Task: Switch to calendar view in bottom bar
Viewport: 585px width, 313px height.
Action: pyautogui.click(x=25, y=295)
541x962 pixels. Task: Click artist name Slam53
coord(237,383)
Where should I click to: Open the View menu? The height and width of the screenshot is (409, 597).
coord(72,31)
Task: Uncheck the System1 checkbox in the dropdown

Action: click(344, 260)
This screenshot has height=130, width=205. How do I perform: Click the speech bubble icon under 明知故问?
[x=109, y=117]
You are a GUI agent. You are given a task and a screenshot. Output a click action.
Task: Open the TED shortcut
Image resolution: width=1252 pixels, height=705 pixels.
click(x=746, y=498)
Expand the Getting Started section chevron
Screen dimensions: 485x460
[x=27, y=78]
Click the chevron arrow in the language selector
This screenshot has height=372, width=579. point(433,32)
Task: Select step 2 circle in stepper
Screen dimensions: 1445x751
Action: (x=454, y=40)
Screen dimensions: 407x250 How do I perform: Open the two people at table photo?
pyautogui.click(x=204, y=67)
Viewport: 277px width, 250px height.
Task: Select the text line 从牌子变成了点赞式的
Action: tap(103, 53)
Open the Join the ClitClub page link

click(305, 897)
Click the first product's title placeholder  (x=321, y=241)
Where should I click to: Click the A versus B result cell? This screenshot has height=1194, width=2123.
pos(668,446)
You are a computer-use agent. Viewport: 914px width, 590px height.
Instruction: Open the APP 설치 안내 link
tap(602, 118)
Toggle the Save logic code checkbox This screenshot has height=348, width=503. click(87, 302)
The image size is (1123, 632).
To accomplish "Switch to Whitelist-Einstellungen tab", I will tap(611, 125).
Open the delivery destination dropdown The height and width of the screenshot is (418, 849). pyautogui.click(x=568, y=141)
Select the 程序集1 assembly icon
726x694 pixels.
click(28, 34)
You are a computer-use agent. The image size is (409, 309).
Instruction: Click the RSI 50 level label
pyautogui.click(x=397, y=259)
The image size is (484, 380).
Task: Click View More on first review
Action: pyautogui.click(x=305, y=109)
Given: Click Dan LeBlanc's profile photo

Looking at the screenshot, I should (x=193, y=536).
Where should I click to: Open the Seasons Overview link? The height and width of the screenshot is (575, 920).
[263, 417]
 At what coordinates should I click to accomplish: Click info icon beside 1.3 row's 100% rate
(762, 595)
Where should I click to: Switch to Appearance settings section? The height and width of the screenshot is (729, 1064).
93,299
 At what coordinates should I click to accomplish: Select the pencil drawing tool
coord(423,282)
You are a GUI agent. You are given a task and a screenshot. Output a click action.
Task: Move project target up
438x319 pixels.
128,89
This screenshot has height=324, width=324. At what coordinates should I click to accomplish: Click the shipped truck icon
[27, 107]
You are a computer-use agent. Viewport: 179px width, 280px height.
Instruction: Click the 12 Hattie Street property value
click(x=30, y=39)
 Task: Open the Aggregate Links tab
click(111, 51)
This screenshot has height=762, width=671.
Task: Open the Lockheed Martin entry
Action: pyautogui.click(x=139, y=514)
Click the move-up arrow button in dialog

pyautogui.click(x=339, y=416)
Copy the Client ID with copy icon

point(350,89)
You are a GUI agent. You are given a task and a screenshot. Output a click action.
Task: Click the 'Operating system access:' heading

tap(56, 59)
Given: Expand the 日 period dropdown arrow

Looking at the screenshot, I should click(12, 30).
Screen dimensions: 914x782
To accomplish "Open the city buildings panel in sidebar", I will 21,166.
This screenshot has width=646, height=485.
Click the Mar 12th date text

++++

_DIRECTIONS:_ Write out every line of the preceding listing that contains "computer".

_RESPONSE BOX:_
You are a computer-use agent. Viewport: 914px width, 590px height.
You are a computer-use agent. The image size is (409, 309).
You are a computer-use agent. Viewport: 179px width, 280px height.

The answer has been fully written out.